Applications of Algebraic Topology to physics I have always wondered about applications of Algebraic Topology to Physics, seeing as am I studying algebraic topology and physics is cool and pretty. My initial thoughts would be that since most invariants and constructions in algebraic topology can not tell the difference between a line and a point and $\mathbb{R}^4$ so how could we get anything physically useful?
Of course we know this is wrong. Or at least I am told it is wrong since several people tell me that both are used. I would love to see some examples of applications of topology or algebraic topology to getting actual results or concepts clarified in physics. One example I always here is "K-theory is the proper receptacle for charge" and maybe someone could start by elaborating on that. 
I am sure there are other common examples I am missing.
 A: Another fun example of topology applied to physics is Witten's cohomological field theory trick.  Mathematicians usually regard this as a way of making novel conjectures about the topology of moduli spaces.  Physicists see it as a way of using the topology of moduli spaces to make limited checks of the validity of physics conjectures.

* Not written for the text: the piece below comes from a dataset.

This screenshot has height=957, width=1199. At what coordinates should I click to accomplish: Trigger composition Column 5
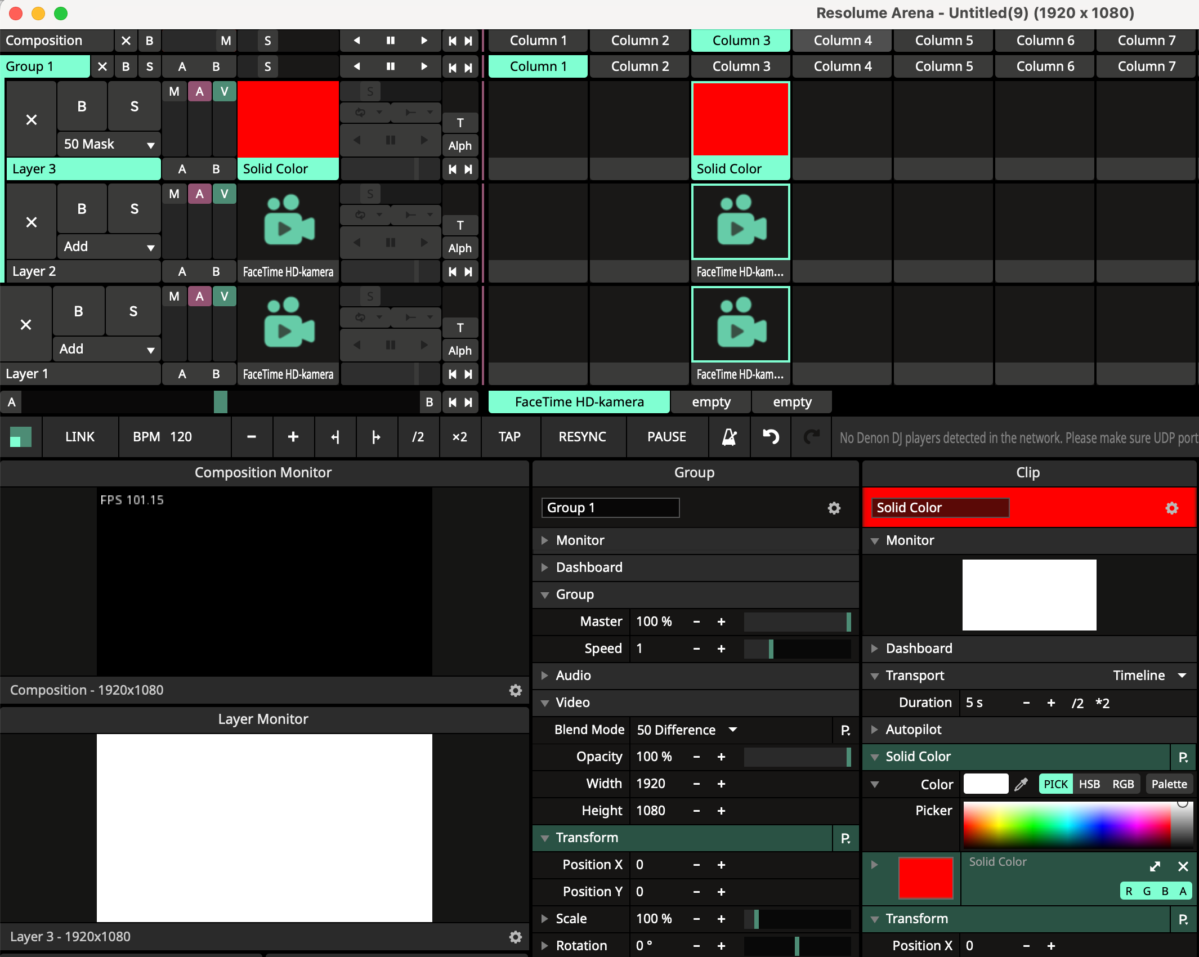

The idea is that, in some supersymmetric theories, you can match the correlation functions of some observables in the physical theory with the correlation functions of observables in a topologically twisted version of the physical theory.  The relevant path integrals in the topological theory 'localize' to integrals of differential forms over moduli spaces of solutions to instanton equations embedded in the space of fields.  This is remarkable:  a measure defined on a infinite-dimensional space of distributions ends up being supported on a finite-dimensional moduli space lying with in it, a miraculous cancellation.  These integrals are 'just' intersection numbers, so 'hooray! we can make an exact computation in the original physical theory!'.   Most of the time these correlation functions are 'protected', like BPS invariants; some symmetry makes their behavior very regular.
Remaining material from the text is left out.